CompareFaces オペレーションと顔検索オペレーションは、以下のように異なります。

  • CompareFaces オペレーションでは、ソースイメージ内の顔とターゲットイメージ内の顔を比較します。この比較の範囲は、ターゲットイメージで検出された顔に制限されます。詳細については、「イメージ間の顔の比較」を参照してください。

  • SearchFacesSearchFacesByImage では、顔 (FaceId または入力イメージのいずれかで識別) と特定の顔コレクション内のすべての顔を比較します。したがって、この検索の範囲はずっと広くなります。また、顔コレクション内に保存した顔の特徴情報は保持されるため、一致する顔を何回でも検索できます。

類似度しきい値を使用した顔のマッチング

類似度しきい値が入力パラメータとして提供されるため、すべての検索オペレーション (CompareFacesSearchFaces、および SearchFacesByImage) の結果を制御できます。

SearchFacesSearchFacesByImage の類似度しきい値の入力属性 FaceMatchThreshold は、マッチングされる顔の類似度に基づいて返される結果の数を制御します(この属性は CompareFaces では SimilarityThreshold です)。 Similarity レスポンス属性値がしきい値より小さいレスポンスは返されません。このしきい値は、ユースケースに合わせて調整することが重要です。この値により、一致結果に含まれる誤認識の数が変わるためです。これにより、検索結果のリコールが制御されます。しきい値が低いほど、リコールが高くなります。

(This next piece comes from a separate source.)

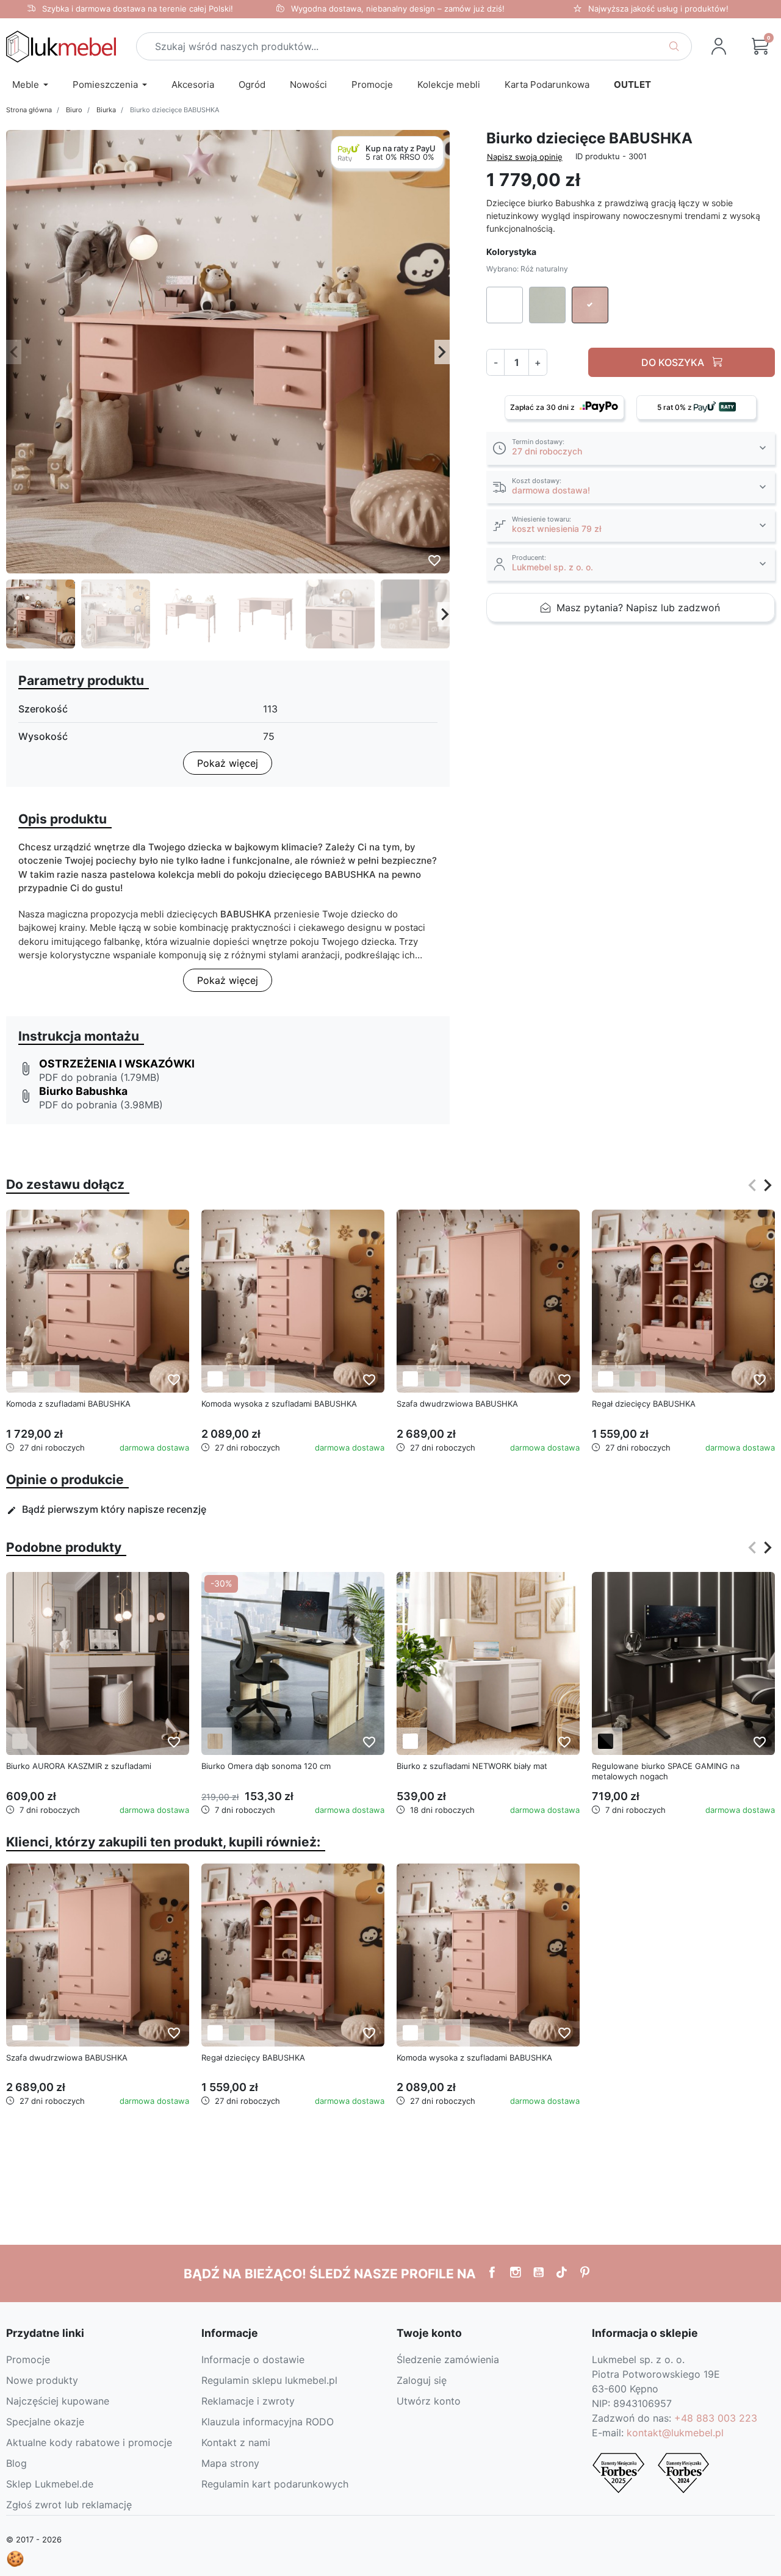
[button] (760, 46)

すべての機械学習システムは確率的です。適切な類似度しきい値の設定には、ユースケースに応じて、お客様の判断が必要です。たとえば、外見が類似した家族を識別する写真アプリケーションを構築する場合は、より低いしきい値 (80% など) を選択できます。一方、多くの法律執行のユースケースでは、偶発的な誤認識を減らすため、99% 以上の高いしきい値を使用することをお勧めします。

FaceMatchThreshold に加えて、偶発的な誤認識を減らすための手段として Similarity レスポンス属性を使用できます。たとえば、低いしきい値 (80% など) を使用して、より多くの結果が返されるようにできます。その後、レスポンス属性 Similarity (類似度) を使用してそれらの結果を絞り込んで、アプリケーションで正しいレスポンスが得られるようにフィルタ処理できます。ここでも、高い類似度 (99% 以上など) を指定すると、誤認識のリスクが軽減されます。